The existing rules that I can see are:
- readl/write is only allowed on actual (lowmem) RAM, not on MMIO registers, enforced by valid_phys_addr_range()
- with STRICT_DEVMEM, read/write is disallowed on both RAM and MMIO
- an an exception, x86 additionally allows read/write on the low 1MB MMIO region and 32-bit PCI MMIO BAR space, with a custom xlate_dev_mem_ptr() that calls either memremap() or ioremap() on the physical address.
- as another exception from that, the low 1MB on x86 behaves like /dev/zero for memory pages when STRICT_DEVMEM is set, and ignores conflicting drivers for MMIO registers
- The PowerPC sys_rtas syscall has another exception in order to ignore the STRICT_DEVMEM and write to a portion of kernel memory to talk to firmware
- on the mmap() side, x86 has another special to allow mapping RAM in the first 1MB despite STRICT_DEVMEM
How about changing x86 to work more like the others and removing the special cases for the first 1MB and for the 32-bit PCI BAR space? If Xorg, and dmidecode are able to do this differently, maybe the hacks can just go away, or be guarded by a Kconfig option that is mutually exclusive with ARCH_HAS_CC_PLATFORM?
I see the 1MB MMIO special-case in x86::devmem_is_allowed(), but where is the 32-bit PCI BAR space workaround? Just to make sure I am not missing a detail here.
Note, this devmem exclusion effort previously went through a phase of always returning "0" (no access) from x86::devmem_is_allowed() [1]. The rationale for hacking the special case into open_port() was to maintain ABI consistency with LOCKDOWN_KERNEL. Right now x86 userspace expects either LOCKDOWN_KERNEL semantics, or read(2) returns zero and mmap(2) is unrestricted. If devmem_is_allowed() always says "no" then userspace is introduced to a new failure mode.
I am open to rip the band-aid off and see what happens, but Robustness Principle suggested mimicking semantics that LOCKDOWN_KERNEL has already socialized.
[1]: http://lore.kernel.org/67f8a1a15cc29_7205294d7@dwillia2-xfh.jf.intel.com.not...
@@ -595,6 +596,15 @@ static int open_port(struct inode *inode, struct file *filp) if (rc) return rc;
- /*
* Enforce encrypted mapping consistency and avoid unaccepted
* memory conflicts, "lockdown" /dev/mem for confidential
* guests.
*/
- if (IS_ENABLED(CONFIG_STRICT_DEVMEM) &&
cc_platform_has(CC_ATTR_GUEST_MEM_ENCRYPT))
return -EPERM;
The description only talks about /dev/mem, but it looks like this blocks /dev/port as well. Blocking /dev/port may also be a good idea, but I don't see why that would be conditional on CC_ATTR_GUEST_MEM_ENCRYPT.
That is more a side effect of wanting to mimic the security_locked_down(LOCKDOWN_DEV_MEM) behavior. That hook implies all of /dev/{mem,kmem,port} follow the same policy.

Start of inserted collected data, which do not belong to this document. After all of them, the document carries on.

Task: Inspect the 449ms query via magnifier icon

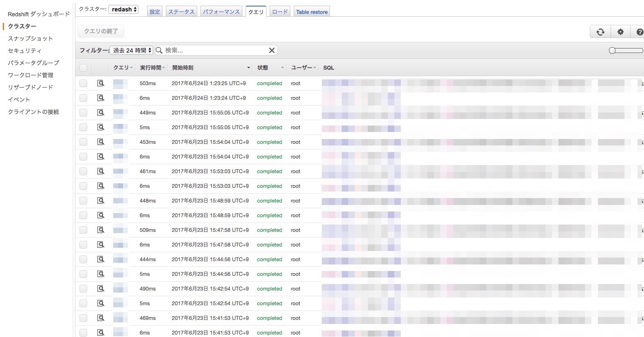Action: click(x=101, y=112)
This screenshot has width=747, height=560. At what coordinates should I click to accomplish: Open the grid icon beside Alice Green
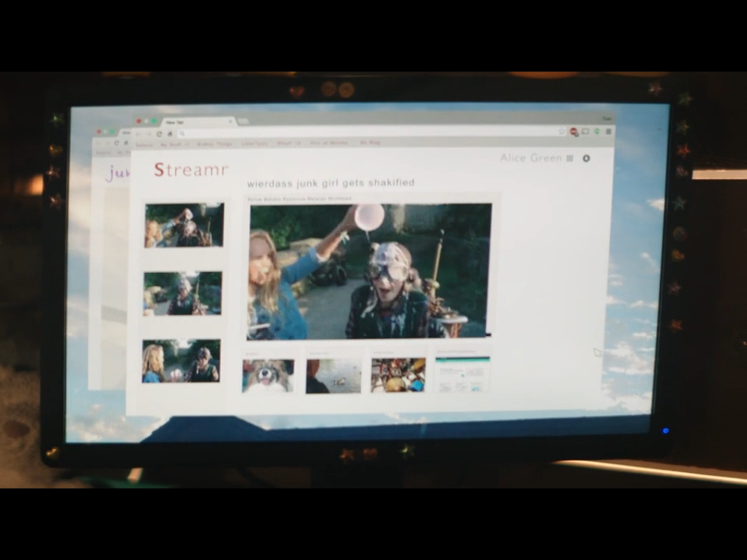[570, 158]
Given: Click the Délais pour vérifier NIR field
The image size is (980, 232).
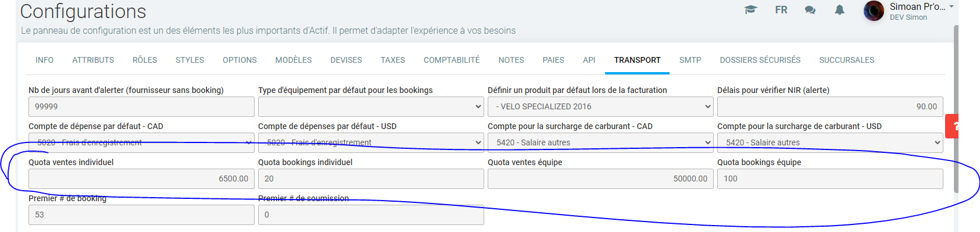Looking at the screenshot, I should [x=830, y=106].
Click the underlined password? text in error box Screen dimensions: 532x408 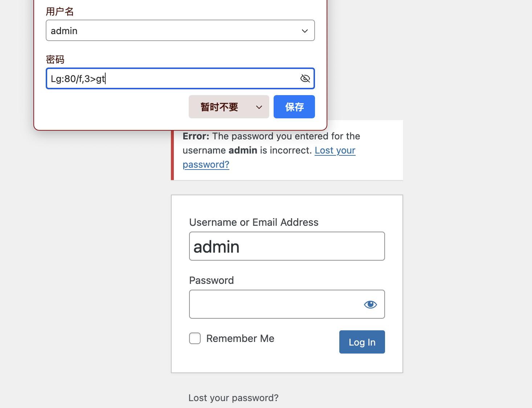[x=206, y=164]
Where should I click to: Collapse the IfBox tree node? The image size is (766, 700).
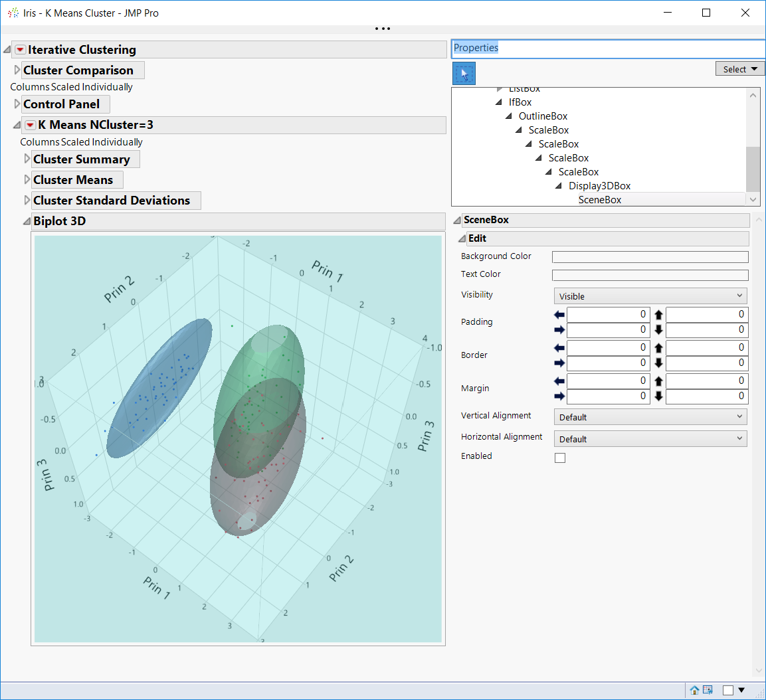(x=498, y=102)
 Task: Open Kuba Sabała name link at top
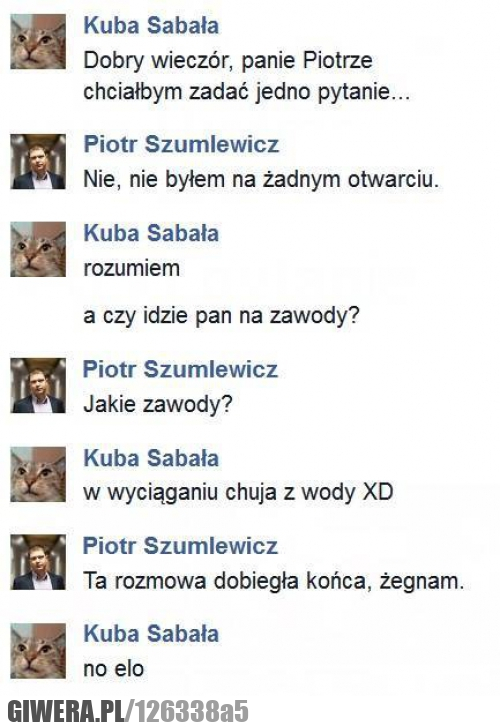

When CONFIG_DEVMEM=y and CONFIG_STRICT_DEVMEM=n, doesn't this still have the same problem for CC guests?
It does, but that's the point. The CC guests that need the exclusion have "select STRICT_DEVMEM", and *maybe* some CC guest arch could tolerate raw devmem access.
However, that is unlikely. The observations here and from Greg point to security_locked_down() should be providing the answer here. Which completes the full circle back towards Nikolay's original proposal of allowing lockdown policy to handle a bitmap of options [2].
Nikolay, part of me is glad to have done the full exploration of the problem space here. I learned something. At the same time it is humbling to realize I could have saved everyone's time just supporting your effort. Please pick up your lockdown bitmap proposal and consider this thread a long-winded Reviewed-by.
[2]: http://lore.kernel.org/20250321102422.640271-1-nik.borisov@suse.com
BTW, you can avoid the IO_STRICT_DEVMEM complexity by including LOCKDOWN_PCI_ACCESS in the list of LOCKDOWN bits that CC guests always enable. If someone wants to enable confidential userspace PCI drivers they can do the work to switch from LOCKDOWN_PCI_ACCESS to IO_STRICT_DEVMEM.